You have a responsibility while blogging to consider what you write carefully before you publish it and it’s out there forever. When you decide to blog, you “sign up” for your words to be out there forever. However, readers also carry a responsibility to remember that there is a regular human being behind that blog and humans sometimes make mistakes. Humans have bad days. Humans say things they don’t mean. It’s all too easy to forget all of that reading words on a screen. With everything I’ve written so far on my blog, I would be amazed if all of it was completely true and didn’t have any errors. However, I think the benefit of getting my ideas out there, for me, outweighs the negative of occasionally getting something very wrong and looking foolish. That’s just the risk you take on with a blog.

Not Looking Foolish

You should still try to limit the number of mistakes you make on your blog. One way to avoid getting things wrong on your blog that is fairly obvious is just to do your research and check your sources before publishing. That should be a given for anyone writing an informational blog. If your blog is more about you personally, you have less to worry about because research isn’t needed. For whatever type of blog you write, it is universally a good thing to be clear-minded when you are writing. If you’re not, it can come out in the tone of your blog. Don’t blog while you are angry, upset, or exhausted. Give yourself an extra day or two just to proofread what you wrote and check it for typos, sanity, and accuracy. Have a friend proofread it too. Also, think over if you really want to make it public because, again, you have to regard it as permanent.

Changing Your Mind

Even if you try your best to limit the number of mistakes you make, errors will slip in anyway. A common feature of honest intellectuals and good bloggers is an ability to admit past errors without hang up. If you write a post that isn’t true and later learn that it’s bad information, you can edit the original post or make a new post correcting your mistake. Crucially, it shouldn’t be a big deal for you to do that. In the intellectual world, we are all working to promote good ideas and get rid of bad ones. It’s wrong to think of changing one’s mind as being “wishy washy”. When you get new information that contradicts what you previously thought, changing your mind is the appropriate thing to do.

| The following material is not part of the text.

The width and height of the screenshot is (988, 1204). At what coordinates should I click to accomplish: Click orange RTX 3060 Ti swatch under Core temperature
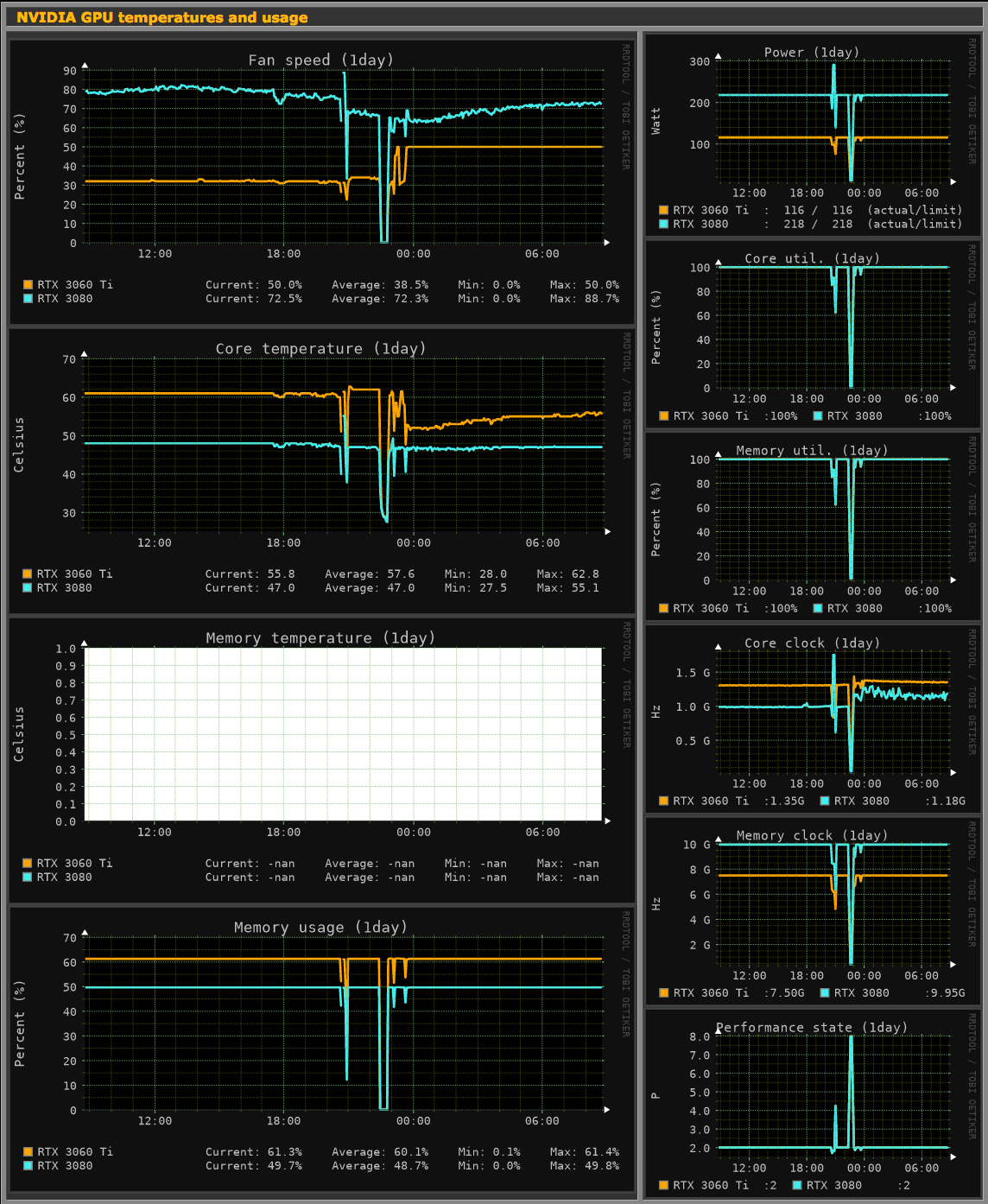[28, 573]
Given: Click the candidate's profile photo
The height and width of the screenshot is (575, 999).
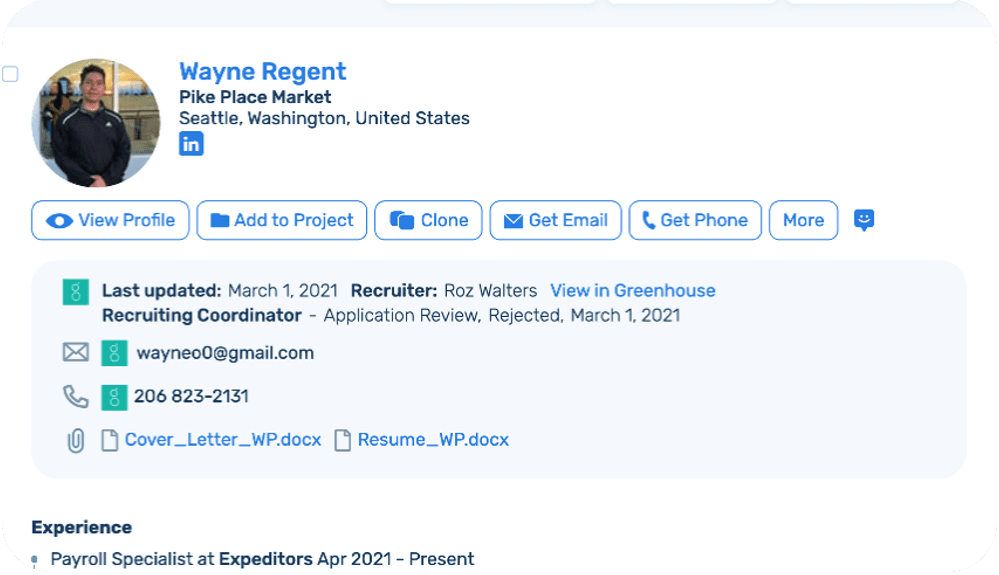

Lead member of the United States Coronavirus Task Force Anthony Fauci garnered criticism from the White House for telling people not to wear masks early on in the Coronavirus pandemic and various other “mistakes”. The criticism he received and continues to receive over his “mistakes” is absurd because at the time and context in which he made those “mistakes”, the information he had available was very limited and pointed to the same advice he was giving. So, the “mistakes” he is being accused of aren’t even mistakes. They were the right calls to make at the time. After receiving new information, he “updated” his advice to fit the new evidence about the virus.

This shows that changing your mind doesn’t mean you made an error. Maybe the information you posted on your blog was the best available information at the time and it just so happens that it got updated since you posted it. Since I wrote my post about Zoom there has been news about it that I left out. This doesn’t mean what I wrote is wrong, just outdated. In a certain sense, everything you post will soon be outdated just because of how language evolves. To be a rational thinking person is to change your mind sometimes, so get used to the idea that it might happen in your blog. You are under no obligation to continue believing the same things.

Those are my thoughts on blogging. I hope they are useful.